So if we can again jump across to my laptop screen, this is what the pressure inside the cylinder essentially looks like. So we've got our black line here which is essentially what the pressure inside the cylinder will do with no diesel injection, with no combustion, so naturally as the piston rises towards TDC, the pressure increases because the air trapped inside the cylinder is being compressed, as it moves away obviously that pressure reduces again. So we've got our injection event being displayed here. So in this case for this particular little example here, we've got an injection event that's 0.8 milliseconds long, and you can see that there is a delay to combustion, our ignition delay there of 0.5 milliseconds. Because the combustion happens very quickly when it does initiate, what we see here, is we've got this very very sharp rise in our pressure, and it's this sharp rise in the pressure just before we get to TDC that causes that knocking.

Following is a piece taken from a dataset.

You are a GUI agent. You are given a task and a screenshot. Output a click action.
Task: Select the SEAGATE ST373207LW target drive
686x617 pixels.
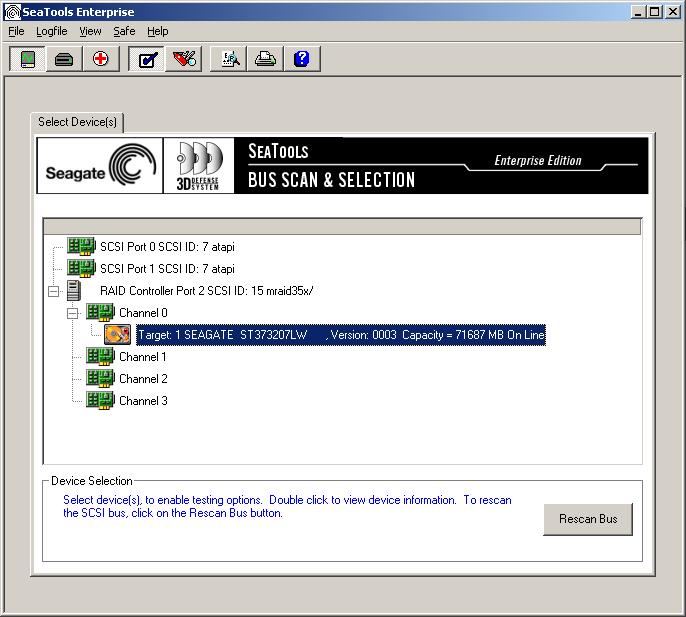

That's the audible knocking that we can hear. OK so that's the principle very roughly behind diesel injection, diesel combustion, and this is why we have that knocking noise that occurs. It's also important to understand that diesel injectors, common rail diesel injectors, also exhibit very similar aspects to our normal gasoline injectors and that is the fact that there is some latency involved with their operation. Now I will, I'll just go across to my laptop screen, I will apologise in advance for the shocking quality of this photo, but I only hope that I can get the idea across to you. So what we're looking at here is two plots.

At the top we've got the current being supplied to the injector from the ECU or injector drive. So we see our current rise, it peaks and then it drops away, so the current that the ECU is providing, versus directly below this we've got our actual fuel injection. So what we can see is that there is a delay in both the opening time and closing time of the injector. So again very similar to what we'd see with a petrol injector, a gasoline injector, but it's important not to overlook that this is a very real effect. So there's going to be a delay in the signal being sent to the injector, from that time until the injector actually opens and starts flowing fuel.

And likewise when the ECU signals the injector to close, it will take a finite amount of time for the injector to close. Now this is all quite critical with a diesel engine because we are very closely or very accurately trying to control the injection event. So we've seen what happens there with a single injection pulse and because of the advances that we've seen with common rail diesel engines, the ability to run exceptionally high fuel pressure, this also means that now it's possible to run multiple injection events per engine cycle. So instead of one single injection pulse where all of the fuel is delivered, it's now possible to split that up and it's quite common to see diesel engines running three or even four injection events per engine cycle. And these are broken up into pilot pulses, which is what we're going to be talking about today, and then quite often we'll also run a post pulse or an after pulse that happens during the power stroke at some point.

OK so what we want to do is understand what's actually happening when the combustion process takes place. And in order to do that we'll just jump across to my laptop screen and again we're gonna have a look at what is unfortunately a shocking quality image here but hopefully again this is going to be enough to explain what's going on. So we've got two points labelled here. We've got SOI which stands for start of injection, and we've got EOI which stands for end of injection. So this section here that I've just highlighted in red, let's just do a better job of that.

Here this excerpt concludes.